Innovation Management Cheat Sheet
The core ideas of Innovation Management distilled into a single, scannable reference — perfect for review or quick lookup.
Quick Reference
Disruptive Innovation
A process by which a smaller company with fewer resources successfully challenges established incumbent businesses by targeting overlooked market segments with simpler, more affordable solutions that eventually move upmarket and displace established competitors.
Open Innovation
A paradigm introduced by Henry Chesbrough that assumes firms can and should use external ideas as well as internal ideas, and internal and external paths to market, to advance their innovation efforts.
Stage-Gate Process
A project management approach developed by Robert Cooper in which an innovation project is divided into distinct stages separated by decision gates, where management reviews progress and decides whether to continue, modify, or terminate the project.
Design Thinking
A human-centered approach to innovation that integrates the needs of people, the possibilities of technology, and the requirements for business success through iterative cycles of empathizing, defining, ideating, prototyping, and testing.
Innovation Portfolio Management
The strategic allocation of innovation investments across a balanced portfolio that includes incremental improvements, adjacent expansions, and transformational breakthroughs to manage risk while pursuing growth.
Ambidextrous Organization
An organizational design that enables firms to simultaneously pursue exploitation of existing competencies (efficiency) and exploration of new opportunities (innovation) through structurally separated but strategically integrated units.

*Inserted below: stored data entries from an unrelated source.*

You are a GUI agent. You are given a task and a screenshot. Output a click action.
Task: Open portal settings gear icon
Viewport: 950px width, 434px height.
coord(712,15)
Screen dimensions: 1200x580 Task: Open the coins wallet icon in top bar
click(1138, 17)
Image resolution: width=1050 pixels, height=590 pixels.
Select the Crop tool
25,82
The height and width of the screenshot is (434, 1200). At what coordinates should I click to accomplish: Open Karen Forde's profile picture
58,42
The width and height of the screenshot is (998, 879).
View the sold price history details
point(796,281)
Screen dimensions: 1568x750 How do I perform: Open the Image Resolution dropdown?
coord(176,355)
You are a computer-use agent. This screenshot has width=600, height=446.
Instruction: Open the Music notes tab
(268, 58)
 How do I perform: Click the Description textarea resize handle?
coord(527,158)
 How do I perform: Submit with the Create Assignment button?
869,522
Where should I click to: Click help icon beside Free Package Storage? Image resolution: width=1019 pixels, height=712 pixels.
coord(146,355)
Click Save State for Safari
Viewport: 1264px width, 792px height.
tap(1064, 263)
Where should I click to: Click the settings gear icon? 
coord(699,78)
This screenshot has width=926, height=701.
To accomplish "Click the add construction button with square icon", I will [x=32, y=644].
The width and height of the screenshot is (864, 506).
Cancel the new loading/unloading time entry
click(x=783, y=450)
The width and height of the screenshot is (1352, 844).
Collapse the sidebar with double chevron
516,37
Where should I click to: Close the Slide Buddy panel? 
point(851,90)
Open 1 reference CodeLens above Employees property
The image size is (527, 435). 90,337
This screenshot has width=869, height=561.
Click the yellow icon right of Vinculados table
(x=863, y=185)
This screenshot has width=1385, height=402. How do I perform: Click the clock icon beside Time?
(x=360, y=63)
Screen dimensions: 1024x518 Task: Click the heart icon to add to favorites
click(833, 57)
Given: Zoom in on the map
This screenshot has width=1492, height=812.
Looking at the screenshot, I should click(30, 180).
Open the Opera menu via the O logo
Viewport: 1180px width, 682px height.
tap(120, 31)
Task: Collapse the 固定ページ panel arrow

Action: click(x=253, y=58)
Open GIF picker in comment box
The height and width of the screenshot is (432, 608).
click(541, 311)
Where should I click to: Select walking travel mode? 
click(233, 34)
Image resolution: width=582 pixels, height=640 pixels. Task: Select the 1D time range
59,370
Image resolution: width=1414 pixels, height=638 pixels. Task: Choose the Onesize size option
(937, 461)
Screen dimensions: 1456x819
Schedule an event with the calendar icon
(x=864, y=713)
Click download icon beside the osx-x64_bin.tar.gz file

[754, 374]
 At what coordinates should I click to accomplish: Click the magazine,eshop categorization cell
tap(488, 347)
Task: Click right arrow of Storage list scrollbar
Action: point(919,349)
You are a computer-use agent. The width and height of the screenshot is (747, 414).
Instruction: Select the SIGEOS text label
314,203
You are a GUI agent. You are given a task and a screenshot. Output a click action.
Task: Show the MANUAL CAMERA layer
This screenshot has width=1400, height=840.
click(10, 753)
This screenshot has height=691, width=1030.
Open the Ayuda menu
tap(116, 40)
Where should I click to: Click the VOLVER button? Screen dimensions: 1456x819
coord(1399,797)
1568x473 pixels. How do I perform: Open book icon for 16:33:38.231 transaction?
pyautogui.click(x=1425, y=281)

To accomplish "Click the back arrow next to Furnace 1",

Minimum Viable Product (MVP)
The version of a new product that allows a team to collect the maximum amount of validated learning about customers with the least effort, central to the lean startup methodology.
Technology Readiness Level (TRL)
A measurement system originally developed by NASA to assess the maturity of a particular technology on a scale from 1 (basic principles observed) to 9 (actual system proven in operational environment).
Creative Destruction
Joseph Schumpeter's concept describing how innovation-driven market dynamics continually destroy old economic structures and create new ones, making it an essential feature of capitalism.
Innovation Ecosystem
The network of interconnected organizations, institutions, and individuals that collectively contribute to innovation, including firms, universities, government agencies, investors, and customers.